— TO DO —
Reproduce the listing below line for line, with no changes.

— SUPPLIED ENTRIES —
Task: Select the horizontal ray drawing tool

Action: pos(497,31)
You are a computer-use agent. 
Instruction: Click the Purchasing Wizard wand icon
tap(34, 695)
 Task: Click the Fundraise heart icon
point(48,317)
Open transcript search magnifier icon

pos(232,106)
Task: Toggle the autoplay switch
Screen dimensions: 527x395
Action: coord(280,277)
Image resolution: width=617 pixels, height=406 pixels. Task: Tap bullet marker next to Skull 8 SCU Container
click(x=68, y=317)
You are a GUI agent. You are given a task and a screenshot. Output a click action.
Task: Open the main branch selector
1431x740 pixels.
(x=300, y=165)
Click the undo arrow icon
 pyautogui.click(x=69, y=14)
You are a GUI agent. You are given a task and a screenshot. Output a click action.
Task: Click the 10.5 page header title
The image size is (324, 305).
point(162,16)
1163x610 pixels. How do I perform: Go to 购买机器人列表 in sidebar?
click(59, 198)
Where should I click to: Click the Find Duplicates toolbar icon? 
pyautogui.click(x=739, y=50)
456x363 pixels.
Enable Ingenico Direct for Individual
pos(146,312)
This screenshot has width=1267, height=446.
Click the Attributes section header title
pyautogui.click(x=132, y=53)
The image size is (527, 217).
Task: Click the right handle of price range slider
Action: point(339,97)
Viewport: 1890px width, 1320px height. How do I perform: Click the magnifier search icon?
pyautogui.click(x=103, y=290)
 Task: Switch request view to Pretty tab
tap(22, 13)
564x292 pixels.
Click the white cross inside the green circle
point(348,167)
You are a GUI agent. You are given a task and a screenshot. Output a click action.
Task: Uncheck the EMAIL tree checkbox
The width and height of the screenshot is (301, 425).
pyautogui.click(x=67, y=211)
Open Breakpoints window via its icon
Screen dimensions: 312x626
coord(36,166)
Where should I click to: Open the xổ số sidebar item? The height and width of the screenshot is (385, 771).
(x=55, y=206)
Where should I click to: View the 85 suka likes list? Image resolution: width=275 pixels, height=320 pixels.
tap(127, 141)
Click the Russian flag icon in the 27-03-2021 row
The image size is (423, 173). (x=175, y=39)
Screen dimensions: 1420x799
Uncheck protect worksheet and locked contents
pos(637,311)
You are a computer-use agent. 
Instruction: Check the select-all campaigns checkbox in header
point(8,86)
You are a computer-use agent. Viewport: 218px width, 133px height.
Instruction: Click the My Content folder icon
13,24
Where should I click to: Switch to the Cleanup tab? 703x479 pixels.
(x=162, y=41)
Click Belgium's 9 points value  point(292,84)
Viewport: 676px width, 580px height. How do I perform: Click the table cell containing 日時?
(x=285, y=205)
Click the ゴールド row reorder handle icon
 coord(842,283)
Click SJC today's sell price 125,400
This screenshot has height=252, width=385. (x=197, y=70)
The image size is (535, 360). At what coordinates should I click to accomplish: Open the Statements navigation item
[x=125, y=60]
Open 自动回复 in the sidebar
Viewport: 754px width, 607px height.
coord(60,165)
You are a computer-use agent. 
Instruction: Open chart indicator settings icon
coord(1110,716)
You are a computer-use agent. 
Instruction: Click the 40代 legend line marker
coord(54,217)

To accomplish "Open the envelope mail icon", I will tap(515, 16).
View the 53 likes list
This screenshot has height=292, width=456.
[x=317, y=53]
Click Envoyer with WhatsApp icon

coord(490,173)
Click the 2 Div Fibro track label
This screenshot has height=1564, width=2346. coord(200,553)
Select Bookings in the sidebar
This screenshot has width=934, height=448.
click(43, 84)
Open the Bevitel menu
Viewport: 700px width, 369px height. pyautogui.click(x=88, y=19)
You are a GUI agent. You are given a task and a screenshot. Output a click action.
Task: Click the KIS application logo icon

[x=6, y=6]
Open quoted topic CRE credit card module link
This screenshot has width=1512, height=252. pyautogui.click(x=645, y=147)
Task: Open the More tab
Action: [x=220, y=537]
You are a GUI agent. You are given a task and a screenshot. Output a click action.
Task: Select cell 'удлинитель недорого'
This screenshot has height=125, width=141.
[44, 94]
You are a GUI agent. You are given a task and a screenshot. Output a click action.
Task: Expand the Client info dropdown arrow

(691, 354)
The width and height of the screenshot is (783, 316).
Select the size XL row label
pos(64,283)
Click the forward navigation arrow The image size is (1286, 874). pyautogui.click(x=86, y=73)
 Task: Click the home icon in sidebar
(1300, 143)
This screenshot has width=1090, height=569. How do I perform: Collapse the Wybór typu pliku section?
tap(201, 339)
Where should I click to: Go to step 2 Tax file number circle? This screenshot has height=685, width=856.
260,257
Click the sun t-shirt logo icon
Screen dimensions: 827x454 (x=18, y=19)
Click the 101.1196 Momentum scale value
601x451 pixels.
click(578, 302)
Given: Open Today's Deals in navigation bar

— TASK RESPONSE —
Task: Select the horizontal ray drawing tool

Action: pos(497,31)
You are a computer-use agent. 
Instruction: Click the Purchasing Wizard wand icon
tap(34, 695)
 Task: Click the Fundraise heart icon
point(48,317)
Open transcript search magnifier icon

pos(232,106)
Task: Toggle the autoplay switch
Screen dimensions: 527x395
Action: coord(280,277)
Image resolution: width=617 pixels, height=406 pixels. Task: Tap bullet marker next to Skull 8 SCU Container
click(x=68, y=317)
You are a GUI agent. You are given a task and a screenshot. Output a click action.
Task: Open the main branch selector
1431x740 pixels.
(x=300, y=165)
Click the undo arrow icon
 pyautogui.click(x=69, y=14)
You are a GUI agent. You are given a task and a screenshot. Output a click action.
Task: Click the 10.5 page header title
The image size is (324, 305).
point(162,16)
1163x610 pixels. How do I perform: Go to 购买机器人列表 in sidebar?
click(59, 198)
Where should I click to: Click the Find Duplicates toolbar icon? 
pyautogui.click(x=739, y=50)
456x363 pixels.
Enable Ingenico Direct for Individual
pos(146,312)
This screenshot has width=1267, height=446.
Click the Attributes section header title
pyautogui.click(x=132, y=53)
The image size is (527, 217).
Task: Click the right handle of price range slider
Action: point(339,97)
Viewport: 1890px width, 1320px height. How do I perform: Click the magnifier search icon?
pyautogui.click(x=103, y=290)
 Task: Switch request view to Pretty tab
tap(22, 13)
564x292 pixels.
Click the white cross inside the green circle
point(348,167)
You are a GUI agent. You are given a task and a screenshot. Output a click action.
Task: Uncheck the EMAIL tree checkbox
The width and height of the screenshot is (301, 425).
pyautogui.click(x=67, y=211)
Open Breakpoints window via its icon
Screen dimensions: 312x626
coord(36,166)
Where should I click to: Open the xổ số sidebar item? The height and width of the screenshot is (385, 771).
(x=55, y=206)
Where should I click to: View the 85 suka likes list? Image resolution: width=275 pixels, height=320 pixels.
tap(127, 141)
Click the Russian flag icon in the 27-03-2021 row
The image size is (423, 173). (x=175, y=39)
Screen dimensions: 1420x799
Uncheck protect worksheet and locked contents
pos(637,311)
You are a computer-use agent. 
Instruction: Check the select-all campaigns checkbox in header
point(8,86)
You are a computer-use agent. Viewport: 218px width, 133px height.
Instruction: Click the My Content folder icon
13,24
Where should I click to: Switch to the Cleanup tab? 703x479 pixels.
(x=162, y=41)
Click Belgium's 9 points value  point(292,84)
Viewport: 676px width, 580px height. How do I perform: Click the table cell containing 日時?
(x=285, y=205)
Click the ゴールド row reorder handle icon
 coord(842,283)
Click SJC today's sell price 125,400
This screenshot has height=252, width=385. (x=197, y=70)
The image size is (535, 360). At what coordinates should I click to accomplish: Open the Statements navigation item
[x=125, y=60]
Open 自动回复 in the sidebar
Viewport: 754px width, 607px height.
coord(60,165)
You are a computer-use agent. 
Instruction: Open chart indicator settings icon
coord(1110,716)
You are a computer-use agent. 
Instruction: Click the 40代 legend line marker
coord(54,217)

To accomplish "Open the envelope mail icon", I will tap(515, 16).
View the 53 likes list
This screenshot has height=292, width=456.
[x=317, y=53]
Click Envoyer with WhatsApp icon

coord(490,173)
Click the 2 Div Fibro track label
This screenshot has height=1564, width=2346. coord(200,553)
Select Bookings in the sidebar
This screenshot has width=934, height=448.
click(43, 84)
Open the Bevitel menu
Viewport: 700px width, 369px height. pyautogui.click(x=88, y=19)
You are a GUI agent. You are given a task and a screenshot. Output a click action.
Task: Click the KIS application logo icon

[x=6, y=6]
Open quoted topic CRE credit card module link
This screenshot has width=1512, height=252. pyautogui.click(x=645, y=147)
Task: Open the More tab
Action: [x=220, y=537]
You are a GUI agent. You are given a task and a screenshot. Output a click action.
Task: Select cell 'удлинитель недорого'
This screenshot has height=125, width=141.
[44, 94]
You are a GUI agent. You are given a task and a screenshot. Output a click action.
Task: Expand the Client info dropdown arrow

(691, 354)
The width and height of the screenshot is (783, 316).
Select the size XL row label
pos(64,283)
Click the forward navigation arrow The image size is (1286, 874). pyautogui.click(x=86, y=73)
 Task: Click the home icon in sidebar
(1300, 143)
This screenshot has width=1090, height=569. How do I perform: Collapse the Wybór typu pliku section?
tap(201, 339)
Where should I click to: Go to step 2 Tax file number circle? This screenshot has height=685, width=856.
260,257
Click the sun t-shirt logo icon
Screen dimensions: 827x454 (x=18, y=19)
Click the 101.1196 Momentum scale value
601x451 pixels.
click(578, 302)
Given: Open Today's Deals in navigation bar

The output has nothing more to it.